___ RAW DATA

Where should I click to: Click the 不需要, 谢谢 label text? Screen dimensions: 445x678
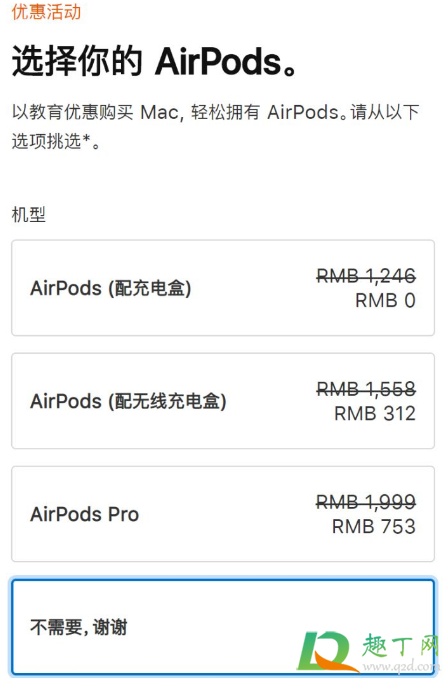coord(79,627)
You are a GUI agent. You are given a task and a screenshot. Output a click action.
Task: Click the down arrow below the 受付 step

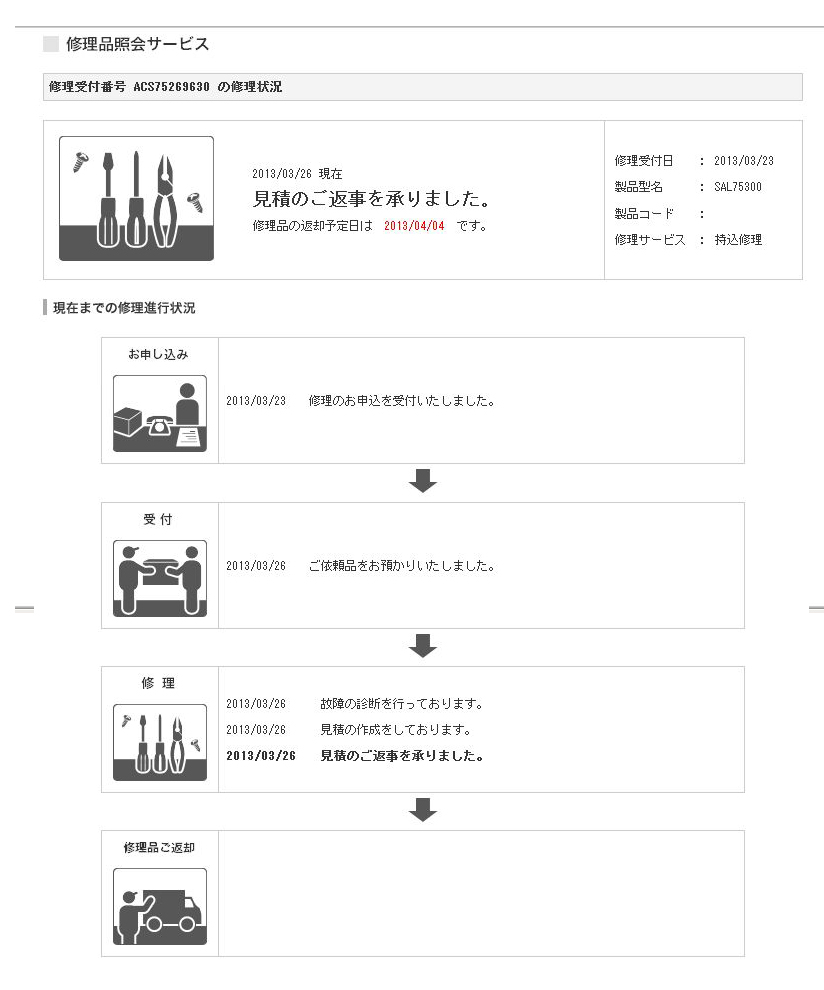pyautogui.click(x=423, y=646)
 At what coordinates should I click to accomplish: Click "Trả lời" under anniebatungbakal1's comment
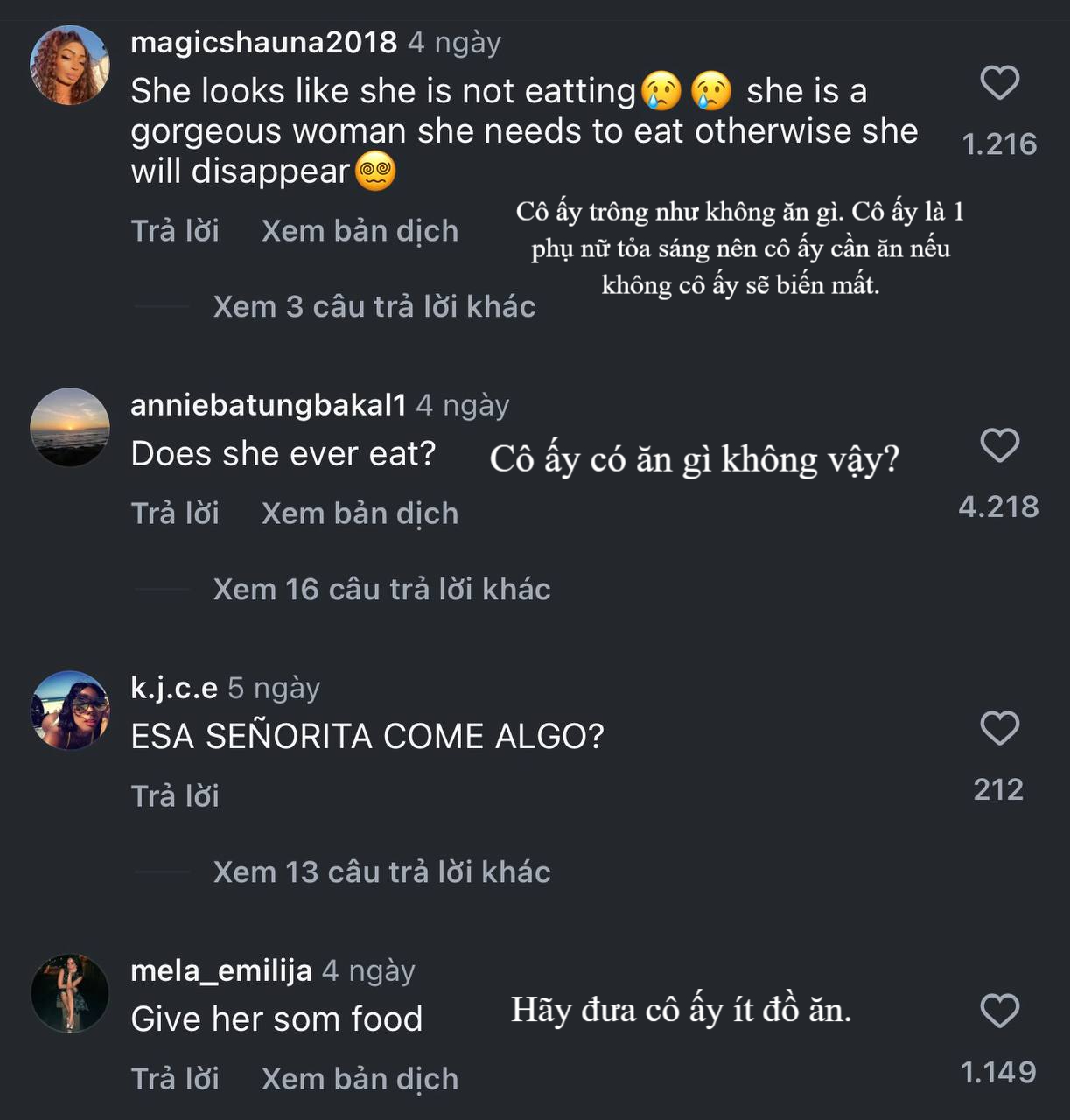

______

» EXERCISE AIM:
Rewrite the rows from the line containing "You are a GUI" through the last row, swapping "screenshot" for "screen capture" and keeping everything else unchanged. Leave the pictures out of your answer.

» ANSWER TO THIS PROBLEM:
You are a GUI agent. You are given a task and a screen capture. Output a click action.
Task: Click the down arrow below the 受付 step

pyautogui.click(x=423, y=646)
 At what coordinates should I click to accomplish: Click "Trả lời" under anniebatungbakal1's comment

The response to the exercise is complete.